■ What to do: Word for word, set down the entries below.

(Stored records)

^^^^

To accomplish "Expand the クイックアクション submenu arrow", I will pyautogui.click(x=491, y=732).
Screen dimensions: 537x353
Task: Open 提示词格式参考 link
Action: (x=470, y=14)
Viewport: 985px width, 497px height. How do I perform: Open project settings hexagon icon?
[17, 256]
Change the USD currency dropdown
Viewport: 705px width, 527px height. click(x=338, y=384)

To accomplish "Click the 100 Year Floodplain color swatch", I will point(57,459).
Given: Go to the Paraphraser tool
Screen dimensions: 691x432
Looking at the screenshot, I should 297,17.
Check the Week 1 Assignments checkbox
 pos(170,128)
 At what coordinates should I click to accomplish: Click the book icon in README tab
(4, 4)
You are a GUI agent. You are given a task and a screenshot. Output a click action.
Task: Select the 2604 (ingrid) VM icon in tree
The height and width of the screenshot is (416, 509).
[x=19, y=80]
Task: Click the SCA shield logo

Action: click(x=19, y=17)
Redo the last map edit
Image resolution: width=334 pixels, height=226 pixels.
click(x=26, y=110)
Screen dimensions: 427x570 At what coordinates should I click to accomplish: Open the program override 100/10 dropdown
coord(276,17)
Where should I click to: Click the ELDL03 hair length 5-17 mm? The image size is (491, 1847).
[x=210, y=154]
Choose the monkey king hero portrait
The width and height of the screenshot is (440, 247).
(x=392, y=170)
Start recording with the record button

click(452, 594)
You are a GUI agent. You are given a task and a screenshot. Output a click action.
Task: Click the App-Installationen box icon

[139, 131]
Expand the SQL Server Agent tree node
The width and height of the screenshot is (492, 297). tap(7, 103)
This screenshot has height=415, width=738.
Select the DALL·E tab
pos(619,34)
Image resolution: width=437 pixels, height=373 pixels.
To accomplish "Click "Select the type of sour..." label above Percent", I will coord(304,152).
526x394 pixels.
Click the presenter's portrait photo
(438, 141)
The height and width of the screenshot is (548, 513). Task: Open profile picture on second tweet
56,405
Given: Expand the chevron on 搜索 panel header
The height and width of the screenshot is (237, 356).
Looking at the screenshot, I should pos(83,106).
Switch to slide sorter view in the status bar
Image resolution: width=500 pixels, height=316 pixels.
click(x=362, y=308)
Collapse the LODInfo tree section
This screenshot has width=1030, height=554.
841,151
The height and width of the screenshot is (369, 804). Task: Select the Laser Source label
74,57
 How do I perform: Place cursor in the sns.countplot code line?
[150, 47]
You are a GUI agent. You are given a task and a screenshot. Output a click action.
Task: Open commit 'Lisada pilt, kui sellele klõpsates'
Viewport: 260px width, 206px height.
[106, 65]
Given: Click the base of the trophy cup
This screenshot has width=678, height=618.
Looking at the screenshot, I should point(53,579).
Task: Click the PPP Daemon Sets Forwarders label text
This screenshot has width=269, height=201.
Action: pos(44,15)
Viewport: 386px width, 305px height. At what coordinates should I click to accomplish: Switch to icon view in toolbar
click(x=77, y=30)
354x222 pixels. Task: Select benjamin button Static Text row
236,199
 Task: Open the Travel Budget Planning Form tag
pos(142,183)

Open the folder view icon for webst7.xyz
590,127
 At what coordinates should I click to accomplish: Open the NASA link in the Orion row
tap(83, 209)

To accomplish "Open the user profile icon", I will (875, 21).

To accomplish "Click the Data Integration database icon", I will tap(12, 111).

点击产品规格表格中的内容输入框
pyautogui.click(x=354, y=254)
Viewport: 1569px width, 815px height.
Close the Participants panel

^^^^

■ Response to this task:
To accomplish "Expand the クイックアクション submenu arrow", I will pyautogui.click(x=491, y=732).
Screen dimensions: 537x353
Task: Open 提示词格式参考 link
Action: (x=470, y=14)
Viewport: 985px width, 497px height. How do I perform: Open project settings hexagon icon?
[17, 256]
Change the USD currency dropdown
Viewport: 705px width, 527px height. click(x=338, y=384)

To accomplish "Click the 100 Year Floodplain color swatch", I will point(57,459).
Given: Go to the Paraphraser tool
Screen dimensions: 691x432
Looking at the screenshot, I should 297,17.
Check the Week 1 Assignments checkbox
 pos(170,128)
 At what coordinates should I click to accomplish: Click the book icon in README tab
(4, 4)
You are a GUI agent. You are given a task and a screenshot. Output a click action.
Task: Select the 2604 (ingrid) VM icon in tree
The height and width of the screenshot is (416, 509).
[x=19, y=80]
Task: Click the SCA shield logo

Action: click(x=19, y=17)
Redo the last map edit
Image resolution: width=334 pixels, height=226 pixels.
click(x=26, y=110)
Screen dimensions: 427x570 At what coordinates should I click to accomplish: Open the program override 100/10 dropdown
coord(276,17)
Where should I click to: Click the ELDL03 hair length 5-17 mm? The image size is (491, 1847).
[x=210, y=154]
Choose the monkey king hero portrait
The width and height of the screenshot is (440, 247).
(x=392, y=170)
Start recording with the record button

click(452, 594)
You are a GUI agent. You are given a task and a screenshot. Output a click action.
Task: Click the App-Installationen box icon

[139, 131]
Expand the SQL Server Agent tree node
The width and height of the screenshot is (492, 297). tap(7, 103)
This screenshot has height=415, width=738.
Select the DALL·E tab
pos(619,34)
Image resolution: width=437 pixels, height=373 pixels.
To accomplish "Click "Select the type of sour..." label above Percent", I will coord(304,152).
526x394 pixels.
Click the presenter's portrait photo
(438, 141)
The height and width of the screenshot is (548, 513). Task: Open profile picture on second tweet
56,405
Given: Expand the chevron on 搜索 panel header
The height and width of the screenshot is (237, 356).
Looking at the screenshot, I should pos(83,106).
Switch to slide sorter view in the status bar
Image resolution: width=500 pixels, height=316 pixels.
click(x=362, y=308)
Collapse the LODInfo tree section
This screenshot has width=1030, height=554.
841,151
The height and width of the screenshot is (369, 804). Task: Select the Laser Source label
74,57
 How do I perform: Place cursor in the sns.countplot code line?
[150, 47]
You are a GUI agent. You are given a task and a screenshot. Output a click action.
Task: Open commit 'Lisada pilt, kui sellele klõpsates'
Viewport: 260px width, 206px height.
[106, 65]
Given: Click the base of the trophy cup
This screenshot has width=678, height=618.
Looking at the screenshot, I should point(53,579).
Task: Click the PPP Daemon Sets Forwarders label text
This screenshot has width=269, height=201.
Action: pos(44,15)
Viewport: 386px width, 305px height. At what coordinates should I click to accomplish: Switch to icon view in toolbar
click(x=77, y=30)
354x222 pixels. Task: Select benjamin button Static Text row
236,199
 Task: Open the Travel Budget Planning Form tag
pos(142,183)

Open the folder view icon for webst7.xyz
590,127
 At what coordinates should I click to accomplish: Open the NASA link in the Orion row
tap(83, 209)

To accomplish "Open the user profile icon", I will (875, 21).

To accomplish "Click the Data Integration database icon", I will tap(12, 111).

点击产品规格表格中的内容输入框
pyautogui.click(x=354, y=254)
Viewport: 1569px width, 815px height.
Close the Participants panel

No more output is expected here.